[Math] Show that in any group of order $23 \cdot 24$, the $23$-Sylow subgroup is normal.

Question

Show that in any group of order $23 \cdot 24$, the $23$-Sylow subgroup is normal.

Let $P_k$ denote the $k$-Sylow subgroup and let $n_3$ denote the number of conjugates of $P_k$.

$n_2 \equiv 1 \mod 2$ and $n_2 | 69 \implies n_2= 1, 3, 23, 69$

$n_3 \equiv 1 \mod 3$ and $n_3 | 184 \implies n_3 = 1, 4, 184$

$n_{23} \equiv 1 \mod 23$ and $n_{23} | 24 \implies n_{23} = 1, 24$

Suppose for contradiction that $n_{23} = 24$. Then $N(P_{23})=552/24=23$. So the normalizer of $P_3$ only contains the identity and elements of order $23$.

It is impossible for $n_2$ to equal $23$ or $69$, or for $n_3$ to equal $184$, since we would then have more than $552$ elements in G.

Case 1:

Let $n_2 = 1$. Then we have $P_2 \triangleleft G$, and so we have a subgroup $H=P_2P_{23}$ in G. We know that $|H|=\frac{|P_2||P_{23}|}{|P_2 \cap P_{23}} = 184$. We also know that the $23$-Sylow subgroup of $H$ is normal, so it's normalizer is of order $184$. Since a $p$-sylow subgroup is the largest subgroup of order $p^k$ for some $k$; and since the order of the $23$-Sylow subgroup of H and G both equal $23$, they must coincide.

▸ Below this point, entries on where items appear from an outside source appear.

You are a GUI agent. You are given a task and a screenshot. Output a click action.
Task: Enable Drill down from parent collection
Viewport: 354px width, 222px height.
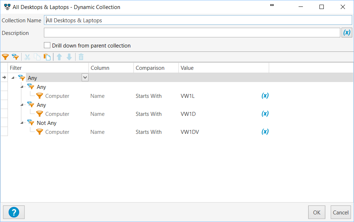[x=47, y=45]
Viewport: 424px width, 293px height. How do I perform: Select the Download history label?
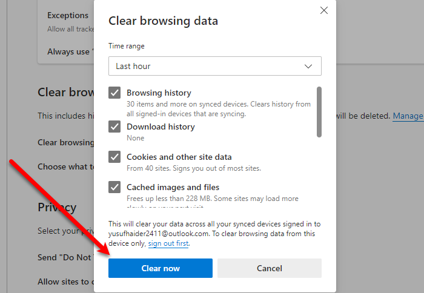pyautogui.click(x=161, y=127)
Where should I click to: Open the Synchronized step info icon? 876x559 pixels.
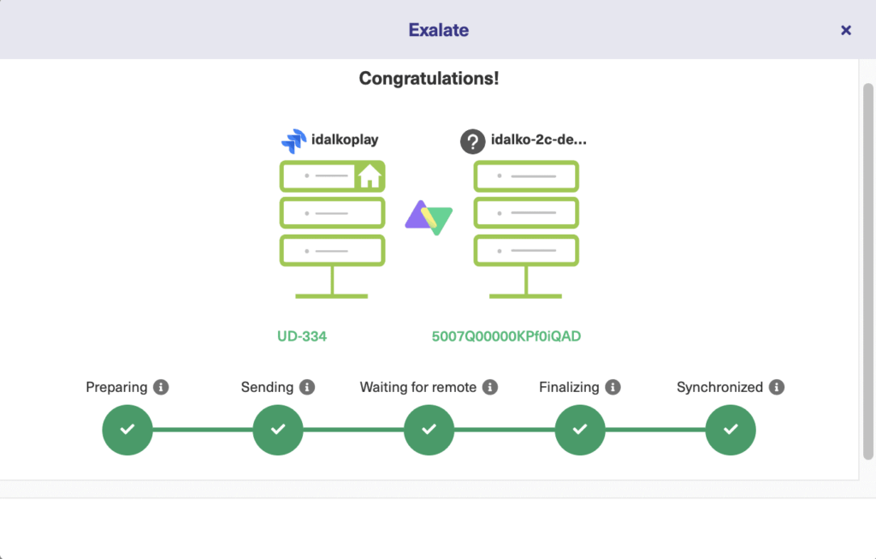[775, 387]

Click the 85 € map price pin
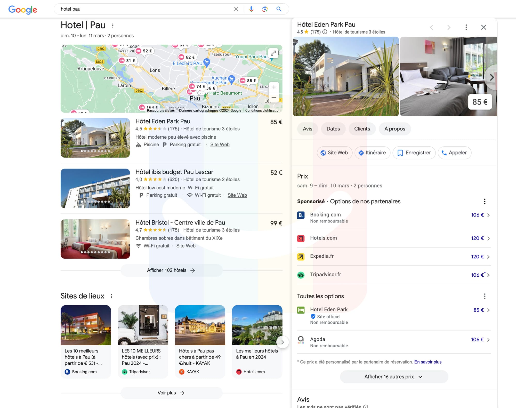pos(248,81)
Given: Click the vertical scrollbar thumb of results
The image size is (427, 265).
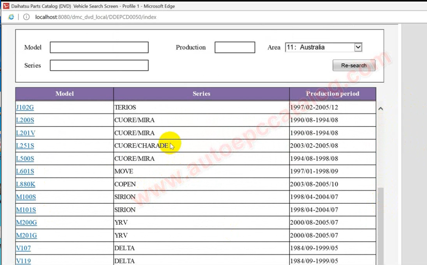Looking at the screenshot, I should pyautogui.click(x=380, y=225).
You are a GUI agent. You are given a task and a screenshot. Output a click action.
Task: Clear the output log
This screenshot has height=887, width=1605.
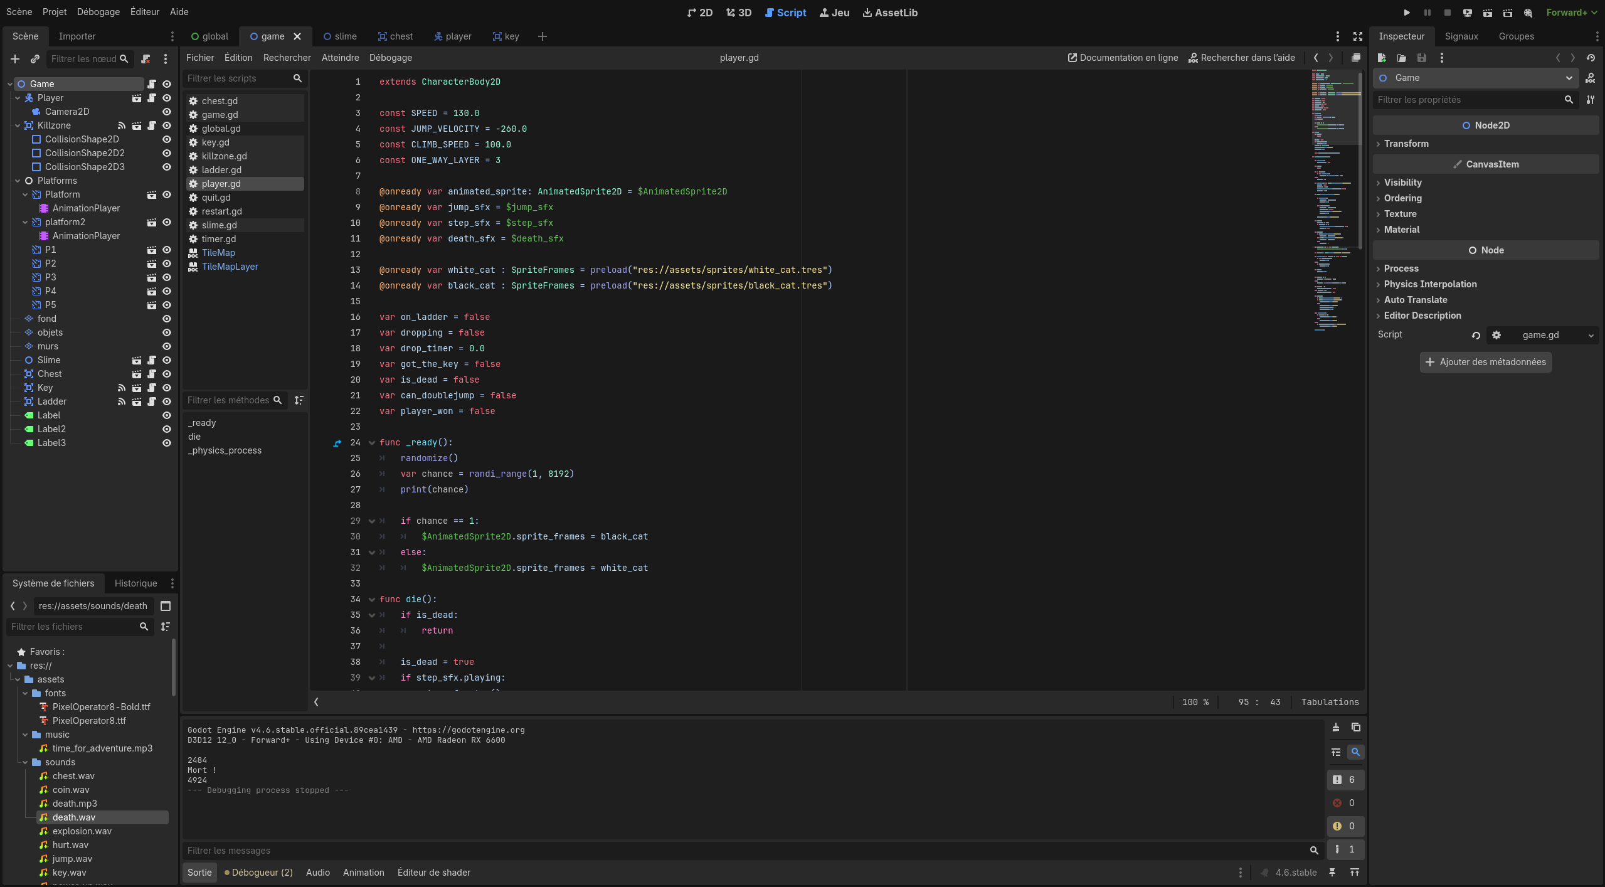pyautogui.click(x=1336, y=728)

But that means that elements of orders not equal to $23$ normalize $P_{23}$, which is a contradiction.

Case 2:

Suppose that $n_3=1$. Then we have $P_3 \triangleleft G$, and so we have a subgroup $K=P_2P_{23}$ in $G$. Since $|K|=\frac{|P_3||P_{23}|}{|P_2 \cap P_{23}}= 69$, the $23$-sylow subgroup of $K$ is normal. Again, as in case 1, we have an element of order not equal to $23$ that normalizes $P_{23}$.

Case 3:

Let $n_3=4$ and $n_2=3$. But then $N(P_2)=184$. So this is the same as case 1, since we have a subgroup of G of order $184$.

Do you think my answer is correct?

Thanks in advance

Answer 1

As commented back in the day, the OP's solution is correct. Promoting a modified (IMHO simplified) form of the idea from Thomas Browning's comment to an alternative answer.

The group $G$ contains $23\cdot24-24\cdot22=24$ elements outside the Sylow $23$-subgroups. Call the set of those elements $X$. Clearly $X$ consists of full conjugacy classes. If $s\in G$ is an element of order $23$, then consider the conjugation action of $P=\langle s\rangle$ on $X$. The identity element is obviously in an orbit by itself. By Orbit-Stabilizer either $X\setminus\{1_G\}$ is a single orbit, or the action of $P$ has another non-identity fixed point in $X$.

• In the former case all the elements of $X\setminus\{1_G\}$ must share the same order, being conjugates, in violation of Cauchy's theorem implying that there must exist elements of orders $2$ and $3$ in $X$ at least.
• In the latter case $P$ is centralized, hence normalized, by a non-identity element $\in X$. But this contradicts the fact that $P$ is known to have $24=[G:P]$ conjugate subgroups, and hence must be self-normalizing, $N_G(P)=P$.